Buying a house used to represent a long-term commitment to paying off a mortgage, a place to raise children and to grow old. This concept is completely lost in today's world of short term ARM's and interest-only mortgages, which defeats equity accumulation, traditionally the main advantage of homeownership. Real equity is accumulated by paying down a mortgage. However, in today's real estate bubble, principle payments are rarely made, and homeowner are convinced that equity accumulates though price appreciation alone. In the perverse world of "starter homes" and "trading up," homebuyers accumulate greater and greater amounts of debt. Instead of reaching retirement age with fully paid for homes, a situation often critical to making retirement possible, today's homeowners will be in debt up to their eyeballs. Sure, they will supposedly have all this equity accumulated from price appreciation (assuming it hasn't been tapped into through cash-out refi's) but will that equity really exist when homeowners need to sell?

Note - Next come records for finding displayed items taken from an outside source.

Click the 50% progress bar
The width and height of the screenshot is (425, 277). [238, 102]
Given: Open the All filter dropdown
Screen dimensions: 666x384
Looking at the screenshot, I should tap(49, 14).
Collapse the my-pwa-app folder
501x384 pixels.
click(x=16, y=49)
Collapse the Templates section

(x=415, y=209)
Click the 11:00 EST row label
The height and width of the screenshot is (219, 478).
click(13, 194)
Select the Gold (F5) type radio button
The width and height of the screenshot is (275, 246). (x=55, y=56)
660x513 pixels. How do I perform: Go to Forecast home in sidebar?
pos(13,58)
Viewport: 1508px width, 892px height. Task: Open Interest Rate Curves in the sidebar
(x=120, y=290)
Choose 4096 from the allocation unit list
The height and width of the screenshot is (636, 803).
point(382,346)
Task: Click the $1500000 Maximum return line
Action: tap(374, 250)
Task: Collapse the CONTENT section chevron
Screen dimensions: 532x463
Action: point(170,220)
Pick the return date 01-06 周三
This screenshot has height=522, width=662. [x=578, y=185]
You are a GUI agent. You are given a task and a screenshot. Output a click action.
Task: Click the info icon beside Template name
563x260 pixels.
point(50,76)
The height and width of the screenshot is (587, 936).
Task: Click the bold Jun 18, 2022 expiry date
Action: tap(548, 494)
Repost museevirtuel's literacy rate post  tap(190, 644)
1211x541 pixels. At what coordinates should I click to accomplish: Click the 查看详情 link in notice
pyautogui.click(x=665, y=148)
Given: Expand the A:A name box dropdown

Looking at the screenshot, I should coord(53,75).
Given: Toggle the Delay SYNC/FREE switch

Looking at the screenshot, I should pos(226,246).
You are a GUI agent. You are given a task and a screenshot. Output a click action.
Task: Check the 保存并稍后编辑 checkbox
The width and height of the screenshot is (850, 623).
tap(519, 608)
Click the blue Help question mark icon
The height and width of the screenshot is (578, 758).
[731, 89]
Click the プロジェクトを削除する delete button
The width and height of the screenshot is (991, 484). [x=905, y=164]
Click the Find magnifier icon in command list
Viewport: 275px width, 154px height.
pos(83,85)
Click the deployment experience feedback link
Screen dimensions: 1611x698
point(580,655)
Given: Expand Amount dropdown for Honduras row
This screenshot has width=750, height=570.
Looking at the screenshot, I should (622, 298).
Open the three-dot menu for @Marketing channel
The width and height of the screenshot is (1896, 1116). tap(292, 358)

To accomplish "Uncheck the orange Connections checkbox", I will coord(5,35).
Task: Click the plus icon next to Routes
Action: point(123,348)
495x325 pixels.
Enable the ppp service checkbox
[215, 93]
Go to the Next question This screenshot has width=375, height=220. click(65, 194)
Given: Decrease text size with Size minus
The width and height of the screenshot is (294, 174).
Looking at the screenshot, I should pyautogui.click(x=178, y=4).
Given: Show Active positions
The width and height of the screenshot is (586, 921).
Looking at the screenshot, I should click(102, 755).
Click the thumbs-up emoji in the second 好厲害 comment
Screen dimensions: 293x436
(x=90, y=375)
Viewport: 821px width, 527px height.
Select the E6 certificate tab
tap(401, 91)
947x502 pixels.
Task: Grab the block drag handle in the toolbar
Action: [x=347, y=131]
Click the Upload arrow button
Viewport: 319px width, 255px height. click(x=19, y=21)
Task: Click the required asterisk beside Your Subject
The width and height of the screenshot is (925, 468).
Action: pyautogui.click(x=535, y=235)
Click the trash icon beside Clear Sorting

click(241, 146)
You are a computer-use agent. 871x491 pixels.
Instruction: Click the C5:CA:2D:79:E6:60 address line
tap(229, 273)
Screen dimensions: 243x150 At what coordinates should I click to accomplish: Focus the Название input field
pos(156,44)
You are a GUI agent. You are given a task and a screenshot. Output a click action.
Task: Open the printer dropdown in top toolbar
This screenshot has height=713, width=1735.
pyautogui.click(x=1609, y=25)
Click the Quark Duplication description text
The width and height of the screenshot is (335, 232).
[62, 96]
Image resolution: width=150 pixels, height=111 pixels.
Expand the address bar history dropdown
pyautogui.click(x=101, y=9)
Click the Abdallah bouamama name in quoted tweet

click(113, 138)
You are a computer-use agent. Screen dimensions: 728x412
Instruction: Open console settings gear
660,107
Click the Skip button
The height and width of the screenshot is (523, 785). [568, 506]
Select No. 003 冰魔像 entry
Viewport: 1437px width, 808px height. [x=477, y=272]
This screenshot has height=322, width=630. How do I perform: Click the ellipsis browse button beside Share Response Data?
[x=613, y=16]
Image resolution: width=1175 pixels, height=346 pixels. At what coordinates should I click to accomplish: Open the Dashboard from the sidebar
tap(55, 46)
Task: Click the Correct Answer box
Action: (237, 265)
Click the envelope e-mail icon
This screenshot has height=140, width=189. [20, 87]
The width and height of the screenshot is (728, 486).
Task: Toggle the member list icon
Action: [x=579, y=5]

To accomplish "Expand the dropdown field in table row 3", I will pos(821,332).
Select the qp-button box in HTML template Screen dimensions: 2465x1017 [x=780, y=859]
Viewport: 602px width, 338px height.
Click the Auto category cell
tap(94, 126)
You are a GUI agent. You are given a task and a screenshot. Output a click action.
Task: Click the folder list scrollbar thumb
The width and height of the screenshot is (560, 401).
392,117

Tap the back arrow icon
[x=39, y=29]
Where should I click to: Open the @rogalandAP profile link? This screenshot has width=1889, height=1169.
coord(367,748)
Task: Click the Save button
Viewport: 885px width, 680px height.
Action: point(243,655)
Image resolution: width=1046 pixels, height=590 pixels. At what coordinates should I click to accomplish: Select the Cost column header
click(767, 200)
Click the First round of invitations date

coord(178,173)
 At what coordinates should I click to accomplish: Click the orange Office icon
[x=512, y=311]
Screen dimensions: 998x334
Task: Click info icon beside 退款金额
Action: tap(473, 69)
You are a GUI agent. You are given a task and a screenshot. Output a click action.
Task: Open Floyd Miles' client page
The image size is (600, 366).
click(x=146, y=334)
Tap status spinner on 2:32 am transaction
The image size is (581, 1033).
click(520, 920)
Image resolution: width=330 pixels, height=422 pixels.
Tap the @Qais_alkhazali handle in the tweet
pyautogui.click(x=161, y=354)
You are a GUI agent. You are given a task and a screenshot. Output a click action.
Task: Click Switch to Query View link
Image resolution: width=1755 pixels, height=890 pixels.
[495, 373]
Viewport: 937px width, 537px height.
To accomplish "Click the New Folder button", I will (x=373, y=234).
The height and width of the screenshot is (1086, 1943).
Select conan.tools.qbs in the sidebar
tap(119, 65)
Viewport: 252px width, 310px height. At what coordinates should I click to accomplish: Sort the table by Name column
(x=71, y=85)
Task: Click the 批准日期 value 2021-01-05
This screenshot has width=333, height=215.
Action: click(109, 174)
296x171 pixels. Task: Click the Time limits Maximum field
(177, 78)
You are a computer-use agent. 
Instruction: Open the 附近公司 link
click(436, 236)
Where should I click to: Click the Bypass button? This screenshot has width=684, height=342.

Those who argue that real estate is not a bubble typically have a vested interest in perpetuating it. The biggest boosters have been those that make their living in the real estate industry (or in one of the many industries it supports), or those that own real estate, and whose judgments have therefore been clouded by their own greed. Those arguing that rising interest rates will not affect home prices are living in some self-serving, delusional, alternate reality. Pundits who point to the fact that rising interest rates in the 1970's did not lead to significant price declines in real estate are comparing apples to oranges. They fail to take into account the proliferation of adjustable rate mortgages, the fact that so much of the "equity" accumulated during the bubble has already been cashed out, and other economic variables, such as the fiscal and current account imbalances, and the high debt levels and low savings rates so prevalent in the highly leveraged, de-industrialized, modern American economy.

The real losers in this whole fiasco are likely to be those who did not even participate in the mania. It will be American savers, who's retirement dreams will vanish in a cloud of hyper-inflation. As over-leveraged borrowers walk away from properties in which they have no equity, the Fed will most likely attempt to bail out both debtors and bank depositors (and the government sponsored enterprises that insured the loans) with the most inflationary monetary policy ever undertaken in the history of central banking. The savings of an entire generation will be wiped out, as it will have been squandered to perpetuate the biggest real estate and consumer debt bubbles of all time.